Diagnosis of specific antibody deficiency (SAD) relies on serotype-specific IgG responses to PPSV23; however, IgG titers do not measure opsonophagocytic function and may misclassify patients due to pre-vaccine titers, variable serotype immunogenicity, and assay variability. The multiplexed opsonophagocytosis assay (MOPA) directly quantifies functional bacterial killing and may better reflect clinically meaningful antibody impairment. We evaluated how IgG versus MOPA-based interpretations aligned with clinician-diagnosed SAD.
Among 60 patients evaluated for recurrent infections, 26 had paired pre- and post-PPSV23 IgG levels and MOPA results across 18 pneumococcal serotypes. SAD was defined as >70% protective serotypes for patients ≥6 years and >50% for ages 2–5. IgG protection was determined using an operational algorithm incorporating absolute pre- and post-vaccine levels. Fold-rise criteria (2–3-fold) were applied for serotypes with low pre-vaccine levels. When pre-vaccine IgG levels were high, protection was based on post-vaccine concentration alone. IgG responses were interpreted by a physician blinded to clinical history.
For MOPA, opsonization indices, defined as the reciprocal serum dilution achieving 50% pneumococcal killing, were log standardized, and serotypes below a 0.1 SD Z-score threshold were classified as non-protective. Clinical SAD diagnosis was determined independently by the treating immunologist, blinded to all MOPA data. IgG- and MOPA-based SAD classifications were compared with clinician diagnosis.
Patients had a median age of 10.8 years (range 2–68), with 17 females and 9 males; 5 were Hispanic and 21 non-Hispanic, 1 black, and 1 Native American. All patients presented with recurrent sinopulmonary infections, and comorbidities included atopic disease (n = 12), autoimmune or immune-dysregulatory features (n = 6), quantitative immunoglobulin abnormalities (n = 4), and defined immunodeficiencies such as Wiskott–Aldrich syndrome or memory B cell defects.

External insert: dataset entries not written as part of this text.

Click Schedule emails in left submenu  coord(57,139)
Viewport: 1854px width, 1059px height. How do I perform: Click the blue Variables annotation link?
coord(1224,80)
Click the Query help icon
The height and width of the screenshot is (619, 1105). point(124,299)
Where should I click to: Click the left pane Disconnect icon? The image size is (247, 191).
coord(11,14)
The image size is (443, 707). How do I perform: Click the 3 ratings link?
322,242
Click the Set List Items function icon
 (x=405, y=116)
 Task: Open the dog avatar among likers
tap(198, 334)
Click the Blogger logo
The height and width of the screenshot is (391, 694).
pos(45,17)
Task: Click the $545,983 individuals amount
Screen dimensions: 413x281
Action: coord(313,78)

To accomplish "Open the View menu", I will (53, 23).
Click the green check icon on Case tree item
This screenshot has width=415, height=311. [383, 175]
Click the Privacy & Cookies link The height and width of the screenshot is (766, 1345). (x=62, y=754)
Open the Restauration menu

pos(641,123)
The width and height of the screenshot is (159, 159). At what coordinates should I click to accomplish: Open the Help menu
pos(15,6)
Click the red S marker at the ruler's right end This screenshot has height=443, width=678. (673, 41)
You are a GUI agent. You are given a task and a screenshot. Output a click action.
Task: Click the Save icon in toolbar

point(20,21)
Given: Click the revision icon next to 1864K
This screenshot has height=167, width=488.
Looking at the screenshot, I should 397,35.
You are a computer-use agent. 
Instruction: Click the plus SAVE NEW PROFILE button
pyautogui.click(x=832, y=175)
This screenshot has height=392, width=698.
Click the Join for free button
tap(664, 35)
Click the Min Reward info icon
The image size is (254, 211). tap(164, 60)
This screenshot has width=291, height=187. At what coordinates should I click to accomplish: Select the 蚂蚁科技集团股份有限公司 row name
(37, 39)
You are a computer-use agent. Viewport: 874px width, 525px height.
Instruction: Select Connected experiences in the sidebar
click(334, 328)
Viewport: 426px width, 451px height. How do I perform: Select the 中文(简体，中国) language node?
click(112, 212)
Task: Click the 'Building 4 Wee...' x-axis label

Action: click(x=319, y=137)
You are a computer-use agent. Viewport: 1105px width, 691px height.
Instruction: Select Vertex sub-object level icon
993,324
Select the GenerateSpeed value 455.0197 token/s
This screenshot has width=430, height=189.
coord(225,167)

Nine patients were diagnosed with SAD by the treating clinician. IgG captured 6/9 clinically confirmed SAD patients (sensitivity 0.667; specificity 0.882). Using the MOPA-derived threshold, MOPA correctly classified 8/9 clinician-diagnosed SAD cases (sensitivity 0.889; specificity 0.647).
MOPA aligned more closely with clinician-identified cases of clinically meaningful antibody dysfunction, although IgG maintained higher specificity; these differences reflect operational rule sets and may indicate complementary clinical utility. Establishing serotype-specific MOPA thresholds and correlating functional responses with clinical outcomes will be essential to refine SAD diagnostic criteria.